The complaint herein sets forth two causes of action; one to recover $1,000 for the stipulated drawing account for five weeks between August 1, 1931, and September 4, 1931; the other to recover $28,400 damages for wrongful discharge on September 1, 1931.
The defendant’s answer, in addition to a number of denials, consists of eight complete defenses, two partial defenses and four counterclaims.
The court at Special Term struck out paragraphs 16-19, 24-28, 34-42, inclusive. By striking out these paragraphs the court eliminated the third, fifth, sixth and seventh separate and corn-plate defenses and also the first and second counterclaims to both causes of action.
It is unnecessary to devote much time to the defenses for the reason that they are in effect a repetition of the denials of the allegations of the complaint. The facts set forth are clearly provable under such denials and in addition are provable under other defenses that have been set forth, and remain in the answer. Irrespective of the rule that under certain circumstances one may plead a matter in defense that is provable under a general denial, these defenses are so unnecessary they should be eliminated.
The two counterclaims alleged that the plaintiff had a contract under which he was to receive certain sums on a drawing account; that he did receive $7,700 on his drawing account; that he breached the contract and, therefore, should return the money. In one counterclaim the amount is stated as $7,700 and in the other counterclaim it is stated to be $7,000.
The question here for consideration is whether the counterclaims *355are properly pleaded. It is contended by the plaintiff, appellant, that the counterclaims should be stricken out; that they are not good in law. The defendant says that they have been properly pleaded and relies on Schwed v. Kennedy, Inc. (220 App. Div. 189), as authority for that proposition.
There are no allegations in the counterclaims to bring them within the rule that there must be an actual or implied promise to repay the commissions. The circumstances pleaded must be such as to show that there was an understanding or agreement that in case of a breach of the contract the commissions should be repaid. Facts have not been pleaded to show any such condition.

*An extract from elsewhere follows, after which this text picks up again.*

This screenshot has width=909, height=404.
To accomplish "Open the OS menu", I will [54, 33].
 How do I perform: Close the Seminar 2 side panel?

In North-Western Mutual Life Ins. Co. v. Mooney (108 N. Y. 118) the court held that such advances could not be recovered back as damages for breach of contract. The court said: “ In the first place there is no express agreement on the part of Mooney to pay back the money; there is no agreement that its advance shall create an indebtedness on his part; no word signifying that he is to be a borrower, nor that the plaintiff will lend to him any money.”
The sole fact that there has been a breach of contract does not give a right to recover advances that have been paid which are in the nature of minimum wages for work actually performed. Facts must be pleaded to show a right to the return of such payments made on a drawing account or as salary for work actually performed.
I am of the opinion that the counterclaims are bad and that the entire order should be affirmed.
Merrell, J., concurs.
Order so far as appealed from modified by denying motion to strike out the third and seventh defenses and the first and second counterclaims, and as so modified affirmed, with ten dollars costs- and disbursements to the appellant, with leave to defendant to serve an amended answer, within ten days from service of order, excluding the fifth and sixth defenses therefrom.